The complaint also claims that Combs forced Ventura to have sex with male sex workers in different cities — encounters she says he watched, masturbated to, and recorded. The singer says she never went to the police because she was afraid that doing so “would merely give Mr. Combs another excuse to hurt her.” She also alleges that, following a dinner in 2018, Combs forced himself into her apartment and raped her while she “repeatedly said ‘no’ and tried to push him away.” Ventura says she ended the relationship for good afterward.

In her lawsuit, she referred to multiple witnesses who saw the abuse take place. One of them is her friend, singer-songwriter Tiffany Red, who wrote an open letter to Combs describing an incident on Ventura’s 29th-birthday party in 2015. Ventura and Red claim that that night, Combs and his security team forced Ventura to leave because he wanted her to have sexual encounters with other men. Red said Ventura had disclosed to her at the time that Combs was physically abusive. “I feel compelled to show up for Cassie and myself and confirm that everything she described in her complaint about what happened that night is consistent with what I experienced,” she wrote.

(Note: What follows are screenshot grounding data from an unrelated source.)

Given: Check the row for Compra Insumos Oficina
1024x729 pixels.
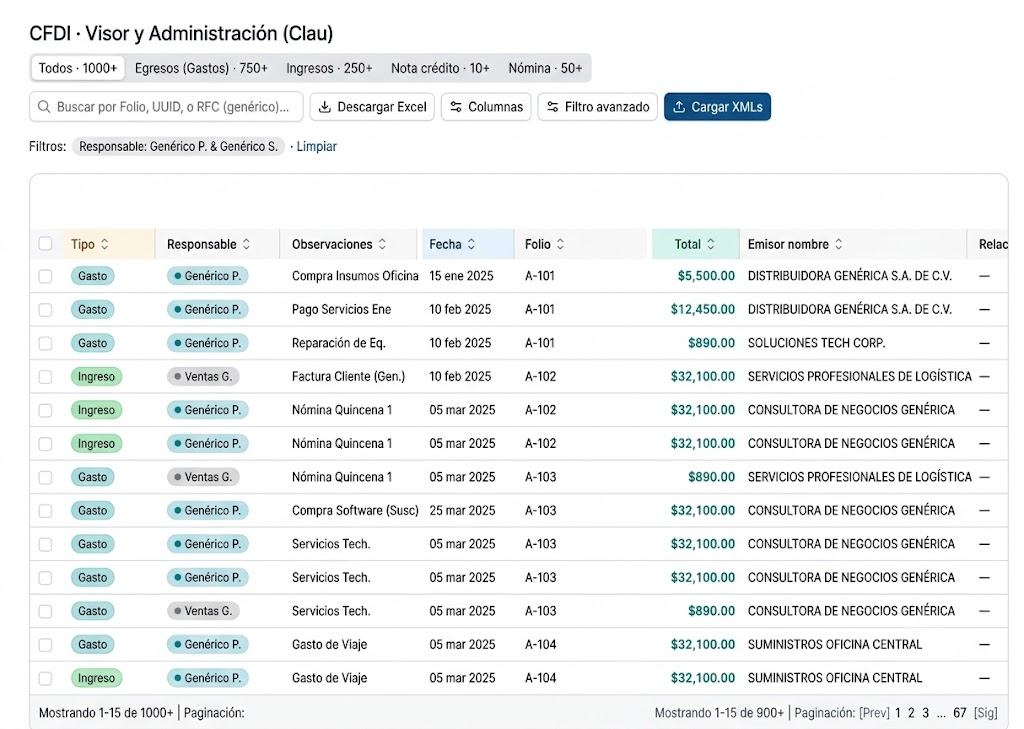Looking at the screenshot, I should point(45,276).
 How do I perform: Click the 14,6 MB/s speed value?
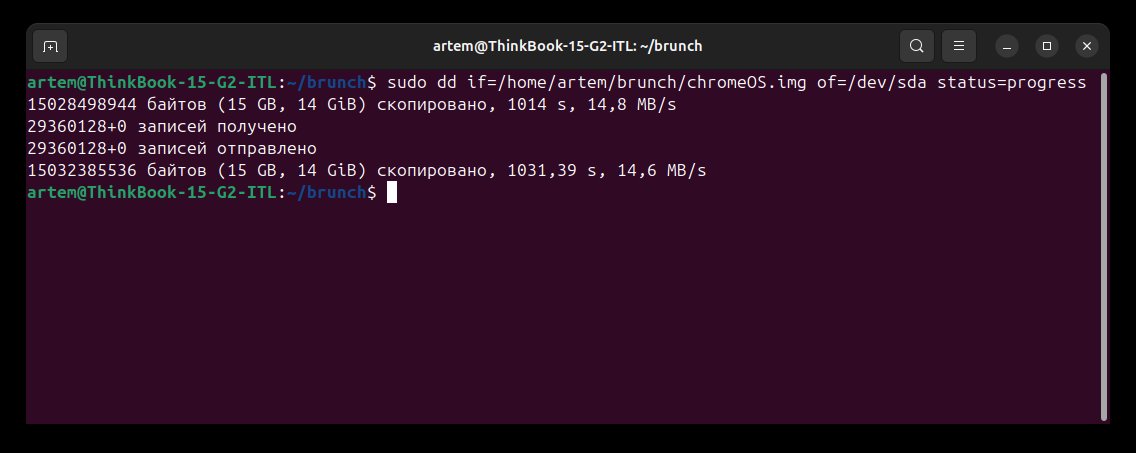point(661,171)
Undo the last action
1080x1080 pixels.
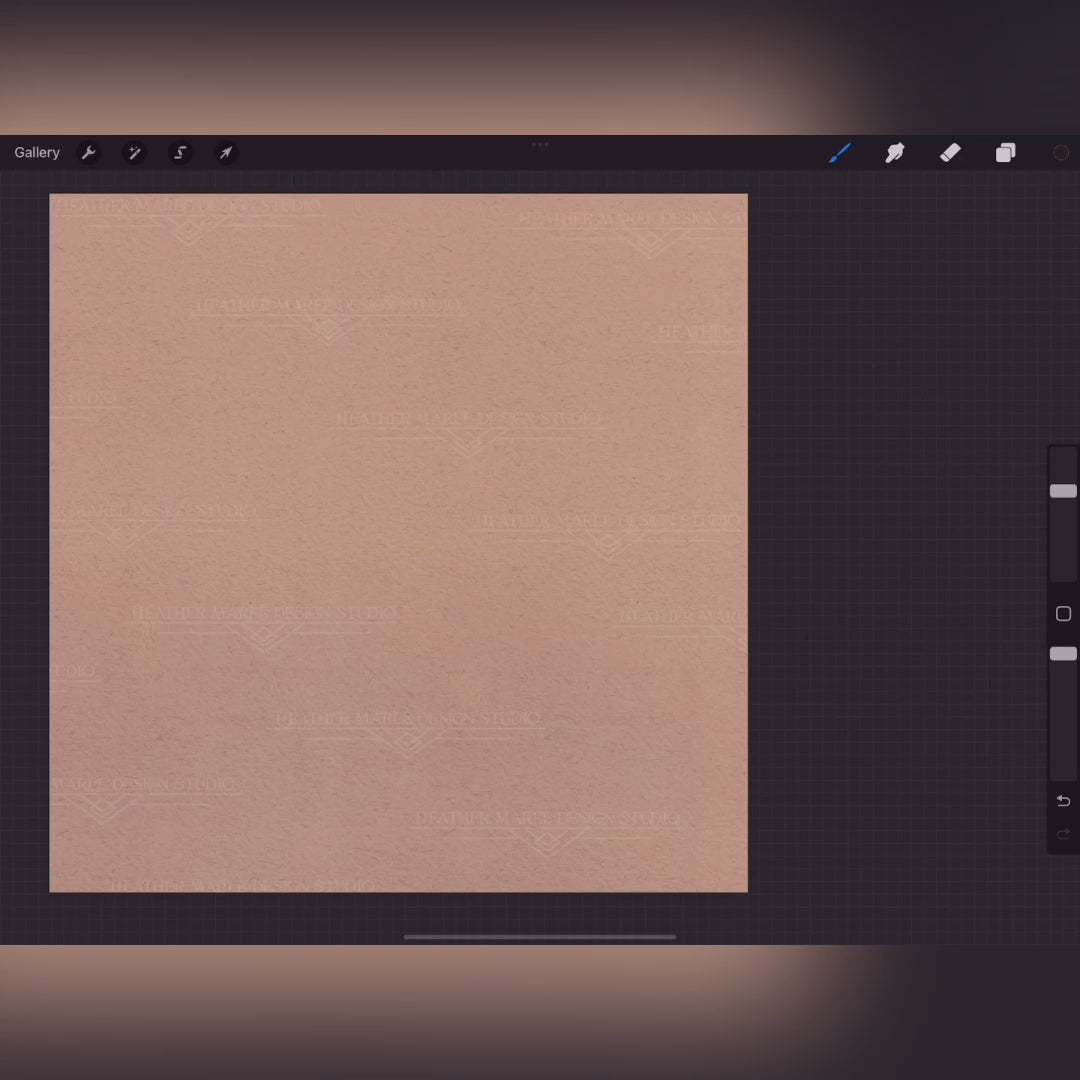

In a statement to the New York Times, Combs’s lawyer Benjamin Brafman said Combs denied the allegations and that the lawsuit was “riddled with baseless and outrageous lies, aiming to tarnish Mr. Combs’s reputation and seeking a payday.” Ventura and Combs settled the lawsuit one day after it was filed; the details remain private. Brafman said that the settlement “is in no way an admission of wrongdoing.”

“I have decided to resolve this matter amicably on terms that I have some level of control,” Ventura said in a statement. “I want to thank my family, fans and lawyers for their unwavering support.” Meanwhile, Combs said, “We have decided to resolve this matter amicably. I wish Cassie and her family all the best. Love.”

Video shows Diddy assaulting Cassie back in 2016.

In May, CNN released security footage showing Combs assaulting Ventura in the elevator bay at the now-closed InterContinental Hotel in Los Angeles in 2016. The graphic video shows Combs grabbing Ventura by the head, throwing her to the ground, and repeatedly kicking her. He also shoves her into a corner and throws what appears to be a vase at her.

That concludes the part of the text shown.